Multivariate Categorical Data

min.chen · February 14, 2020, 10:17am

Dimensionality reduction can mean (i) select some variables and remove others, or (ii) find groups of variables and combine the variables in each group into a univariate variable. For nominal variables, you can certain to (i), and parallel coordinates plot can help you with this task. For (ii) you can use some statistical measures to help identify groups of variables, and formulate functions for combining variables (e.g., using OR, AND, XOR, NOT), and transform these to a new nominal variable, ordered ranking, or numerical variable. Because good analysts understand the semantics of these variables, they can define such functions more intelligently than a data mining algorithm that usually does not have such knowledge. Mathematically, human knowledge is a collection of variables, which an algorithm usually does not know.
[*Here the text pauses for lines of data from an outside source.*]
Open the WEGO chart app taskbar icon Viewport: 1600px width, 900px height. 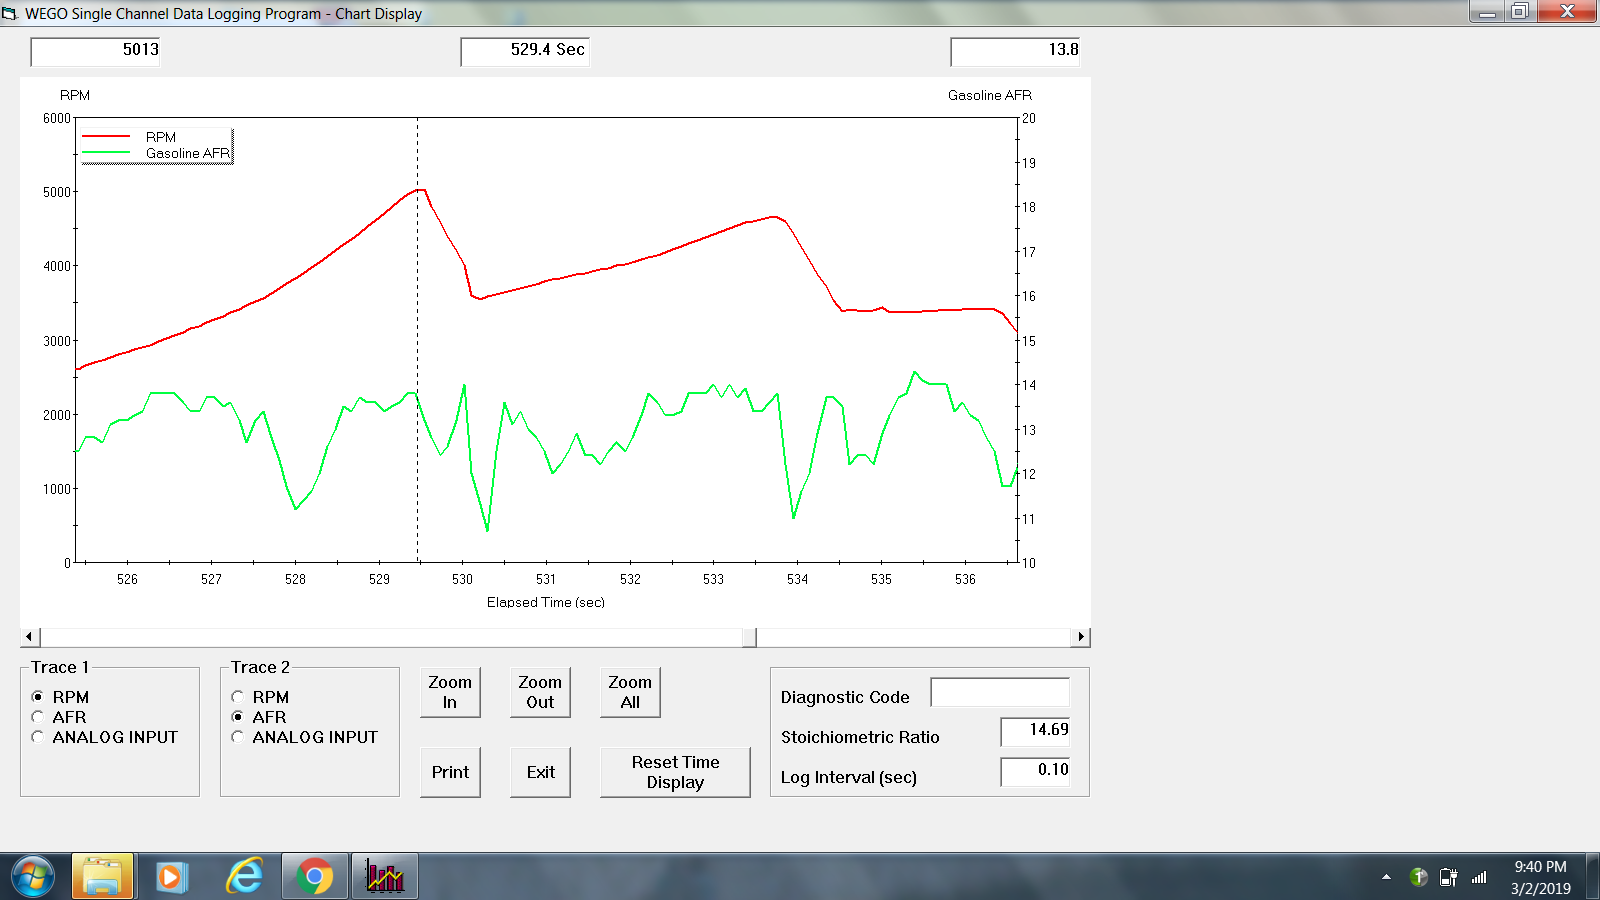click(384, 877)
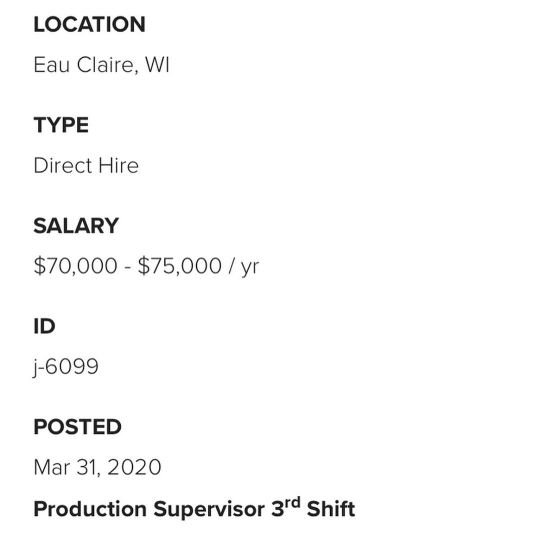Click the SALARY heading
The image size is (540, 540).
click(x=76, y=226)
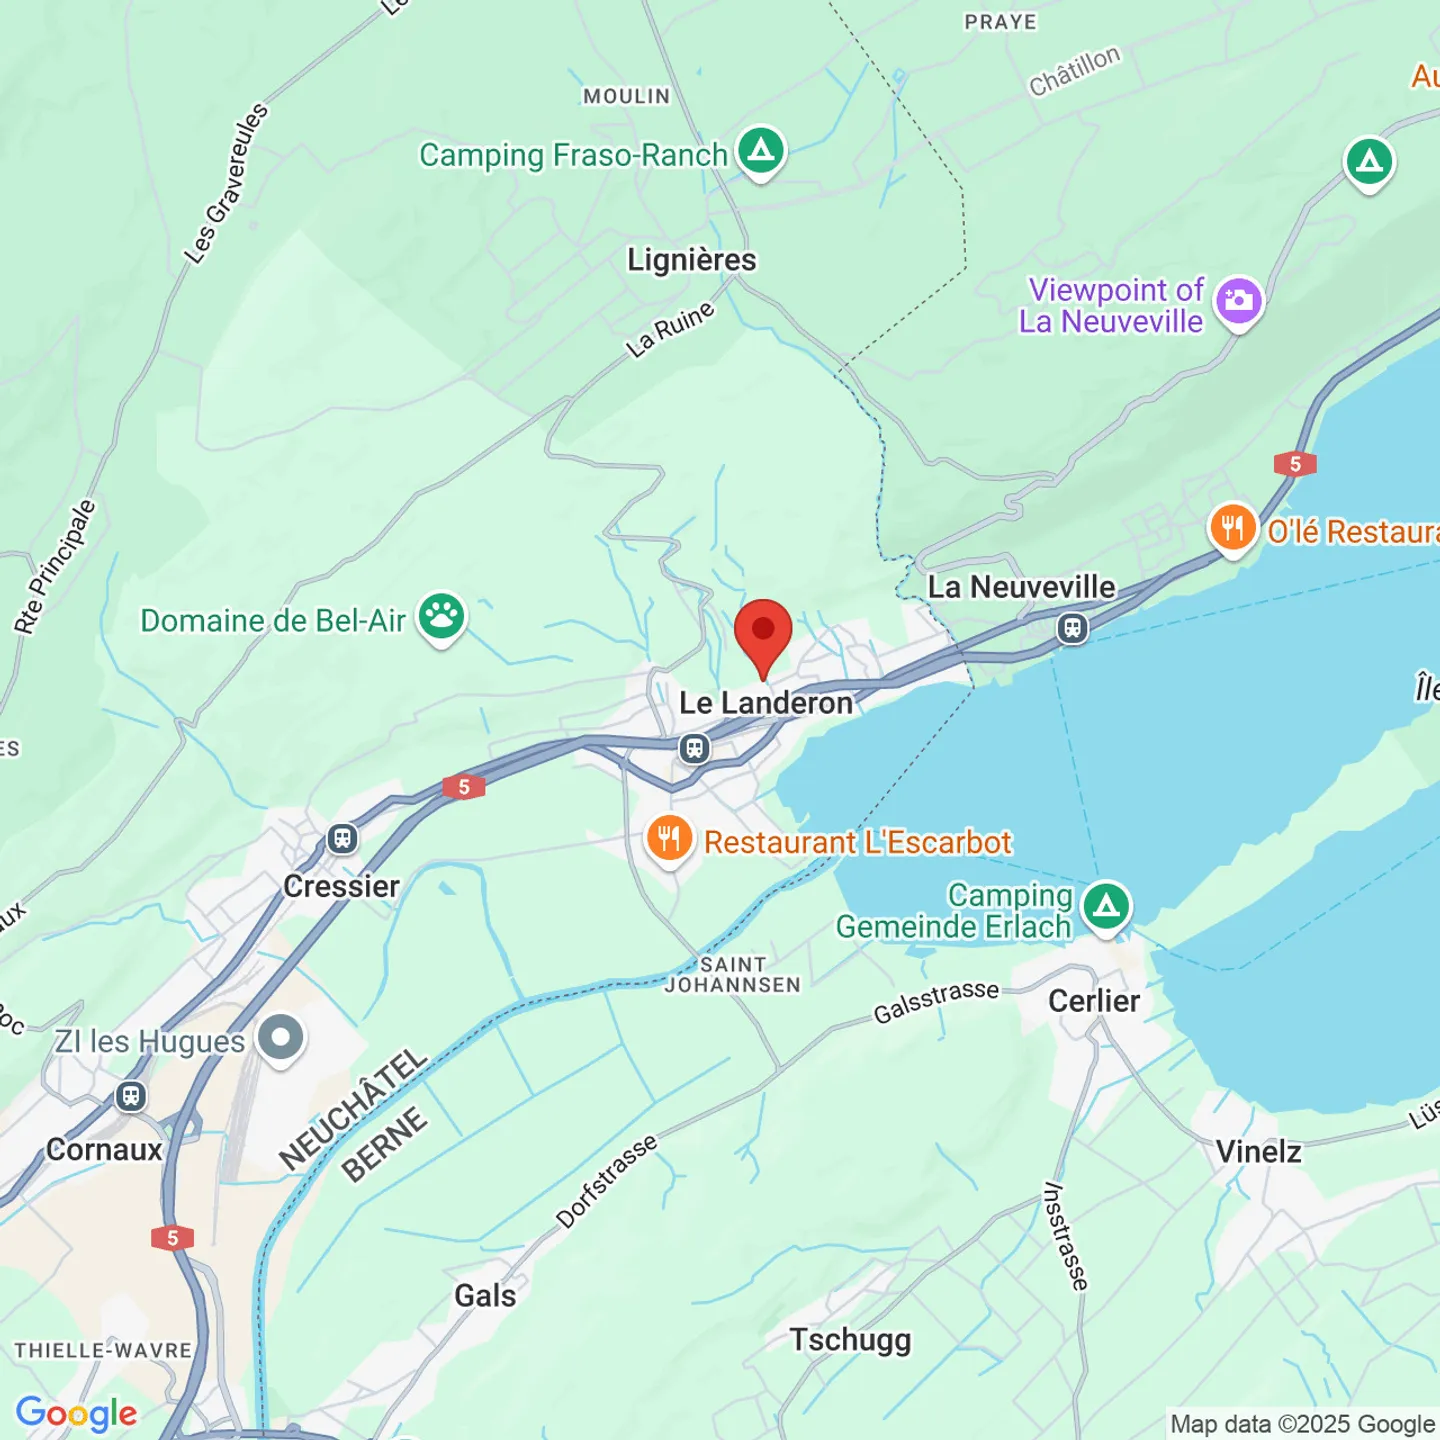This screenshot has height=1440, width=1440.
Task: Click the Cerlier town label
Action: (1094, 1001)
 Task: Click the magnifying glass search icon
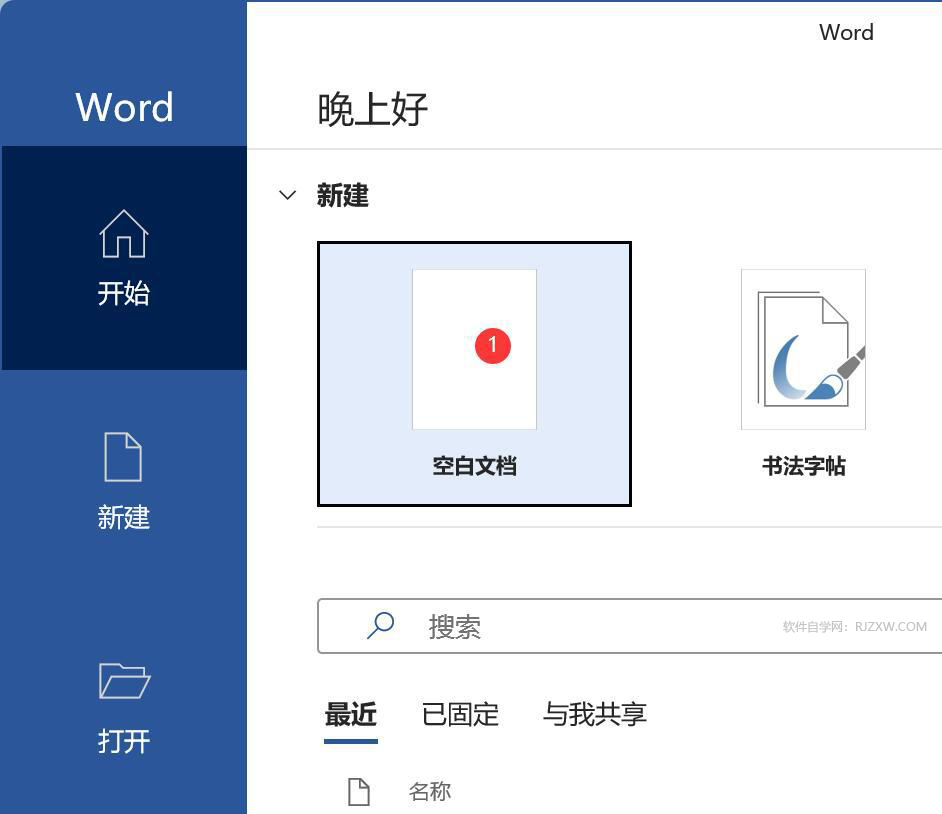[x=380, y=625]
If you really keen on algorithmic help, you may consider to use a decision tree and random forest algorithm. The resulting decision tree essentially selects “important” variables, and organise them into a tree to represent the level of importance. The underlying mathematics is entropy calculation, which is about “information”. Importance implies information preservation. If your data is sparse, entropy calculation (like all types of stats) will not be accurate, humans can use visualization to address this problem. Please see: G. K. L. Tam, et al. “An analysis of machine- and human-analytics in classification.” IEEE Transactions on Visualization and Computer Graphics, 23(1):71-80, 2017.

Of course, the data mining community has their own forum for offering advice on algorithmic solutions usually without using much visualization or human knowledge.